EXTRACTED RECORDS: Begin

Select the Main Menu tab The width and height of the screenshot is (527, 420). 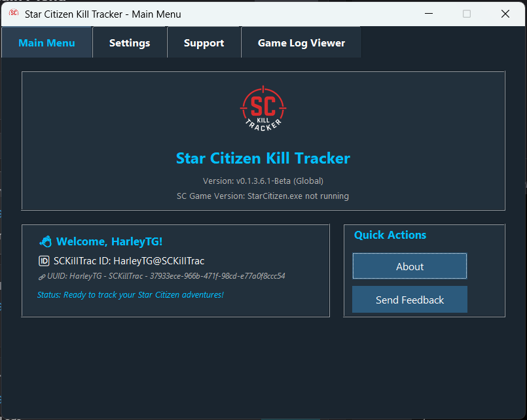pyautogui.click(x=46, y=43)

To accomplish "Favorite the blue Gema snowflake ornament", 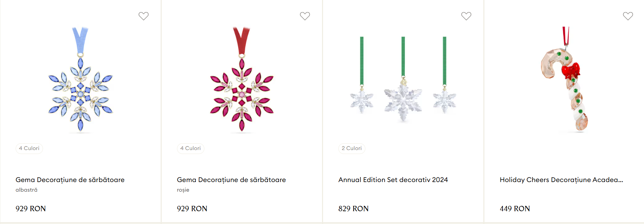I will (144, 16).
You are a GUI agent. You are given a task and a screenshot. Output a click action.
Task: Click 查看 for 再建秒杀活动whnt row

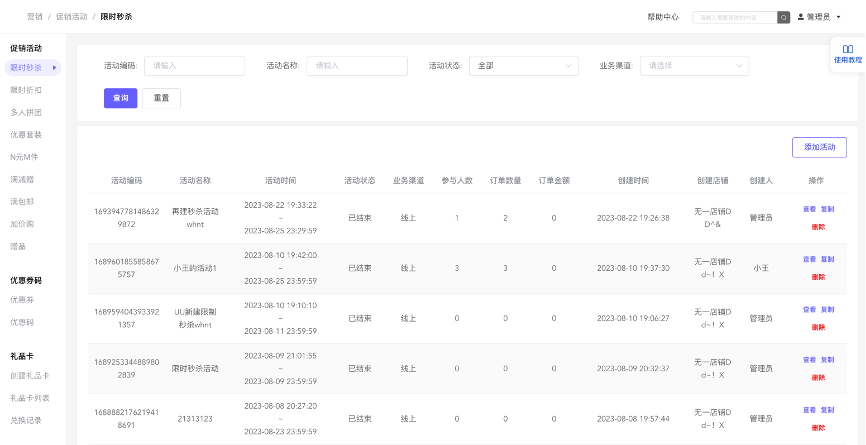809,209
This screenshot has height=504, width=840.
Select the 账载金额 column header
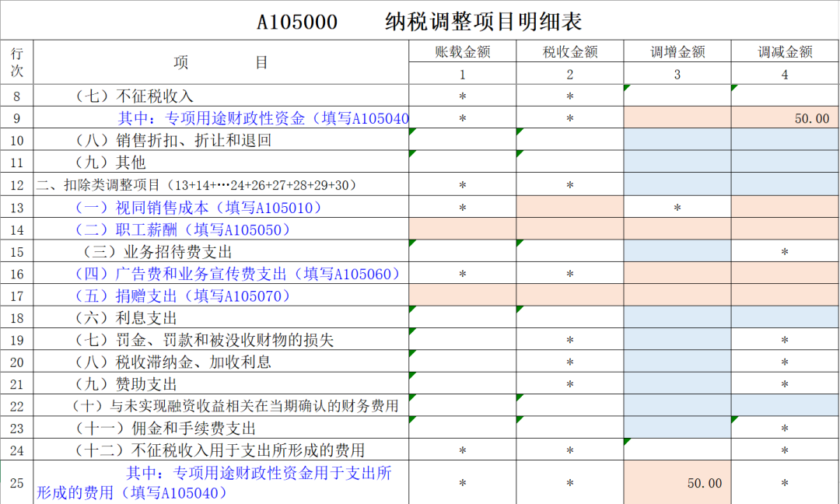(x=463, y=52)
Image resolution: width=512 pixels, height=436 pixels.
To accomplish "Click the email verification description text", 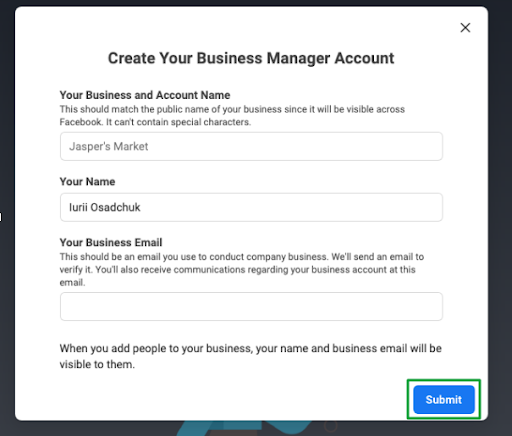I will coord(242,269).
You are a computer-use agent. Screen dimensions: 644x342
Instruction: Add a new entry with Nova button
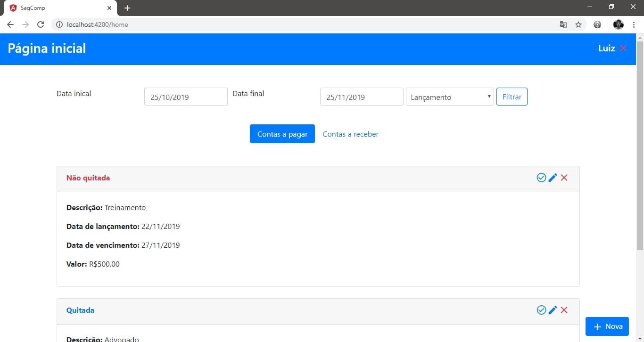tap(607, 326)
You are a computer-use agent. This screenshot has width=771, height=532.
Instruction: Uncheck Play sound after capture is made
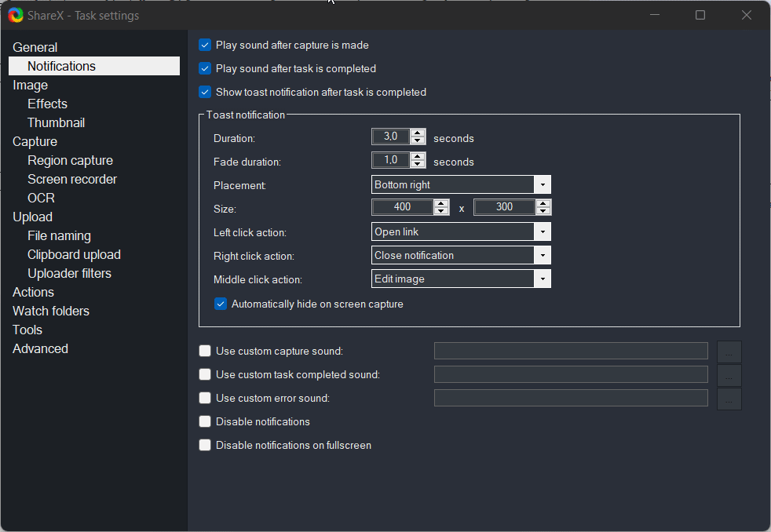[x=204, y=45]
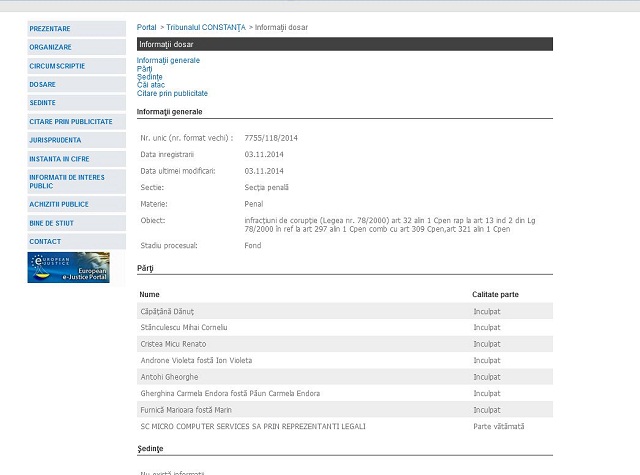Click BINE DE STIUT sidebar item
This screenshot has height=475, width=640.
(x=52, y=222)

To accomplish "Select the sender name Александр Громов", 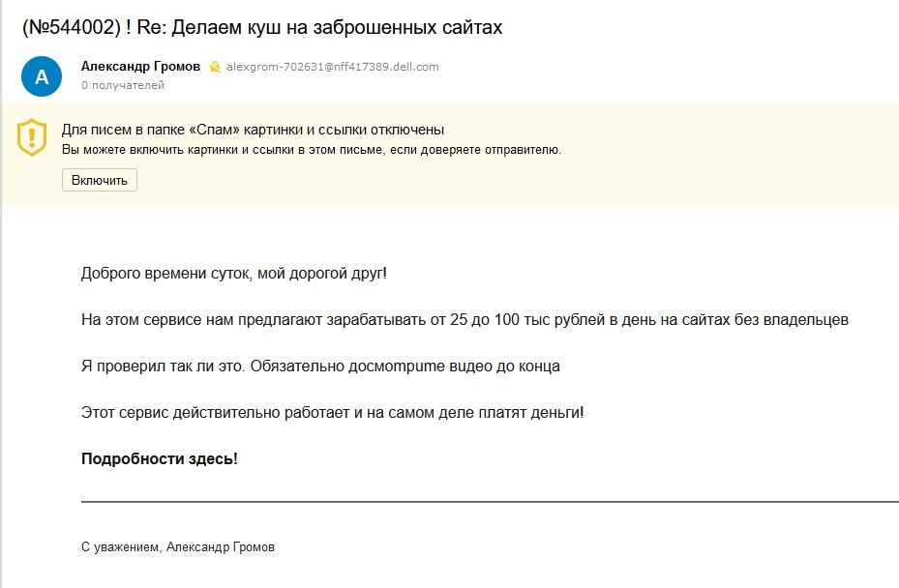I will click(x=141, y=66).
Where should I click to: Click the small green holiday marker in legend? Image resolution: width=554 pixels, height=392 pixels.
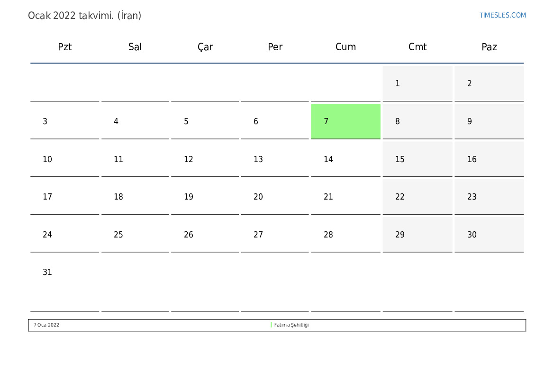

EXTRACTED RECORDS: End
EXTRACTED RECORDS: Begin

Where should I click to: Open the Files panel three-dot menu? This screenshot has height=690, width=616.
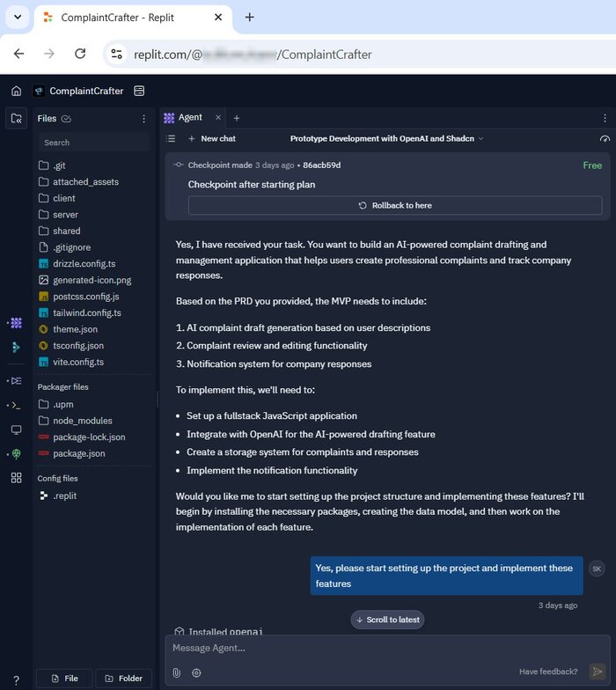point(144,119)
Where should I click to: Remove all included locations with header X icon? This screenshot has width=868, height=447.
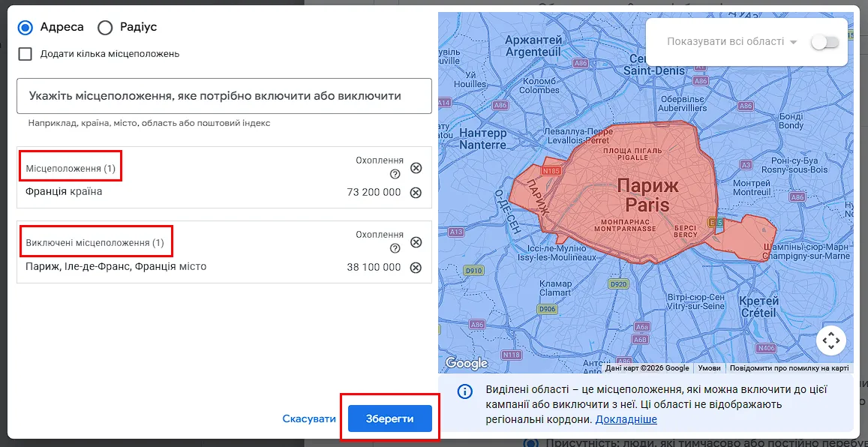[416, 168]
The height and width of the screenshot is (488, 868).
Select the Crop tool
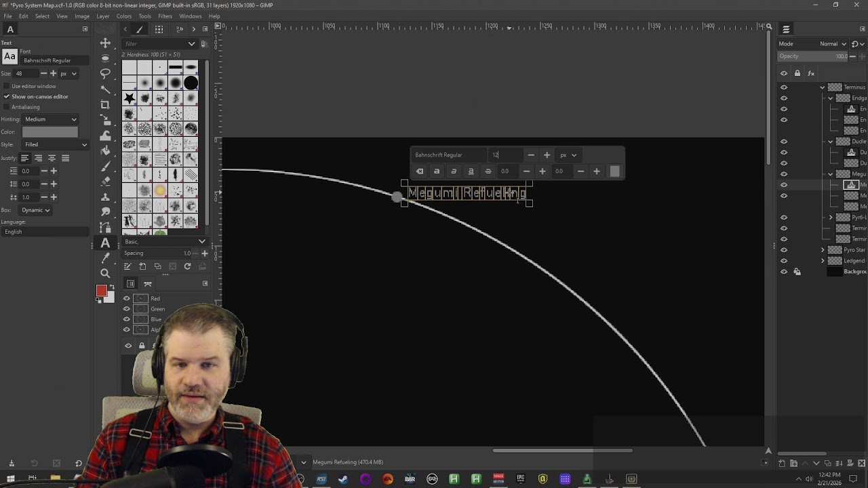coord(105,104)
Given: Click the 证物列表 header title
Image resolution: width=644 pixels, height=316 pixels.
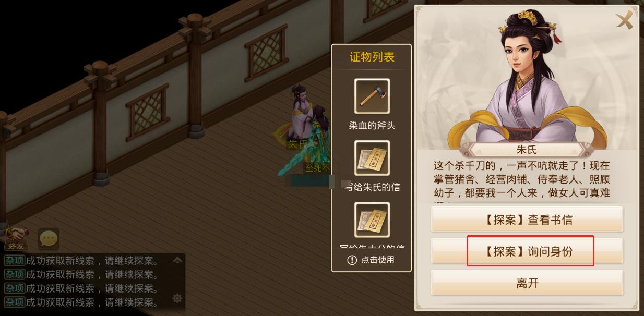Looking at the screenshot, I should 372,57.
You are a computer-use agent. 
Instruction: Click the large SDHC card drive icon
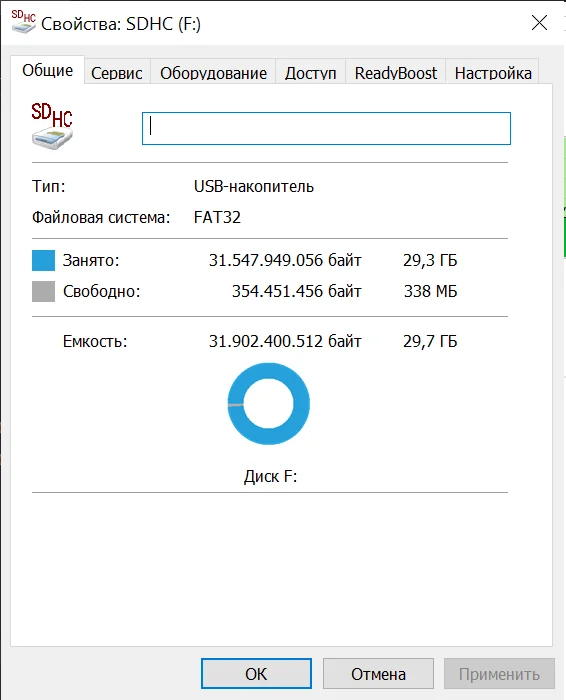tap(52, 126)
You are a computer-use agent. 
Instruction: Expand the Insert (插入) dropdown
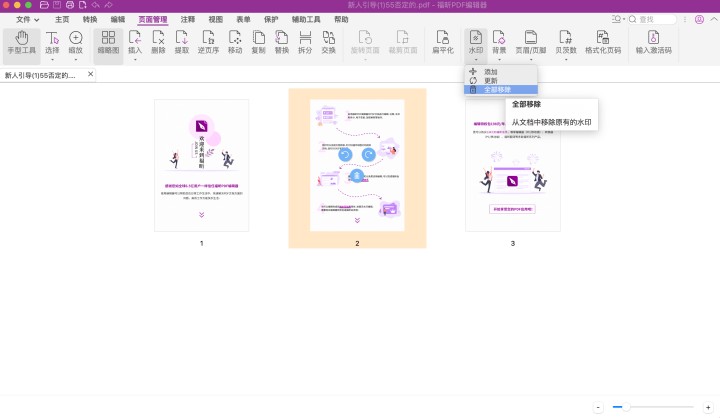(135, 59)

EXTRACTED RECORDS: End
EXTRACTED RECORDS: Begin

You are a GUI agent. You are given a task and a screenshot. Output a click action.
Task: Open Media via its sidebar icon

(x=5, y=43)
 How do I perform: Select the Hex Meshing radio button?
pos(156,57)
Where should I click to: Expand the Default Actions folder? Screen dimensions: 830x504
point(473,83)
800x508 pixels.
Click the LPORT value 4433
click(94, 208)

EXTRACTED RECORDS: End

YOUR TASK:
Based on the entries above, please state how many lines include "computer", leaving out everything else.

ANSWER BOX:
4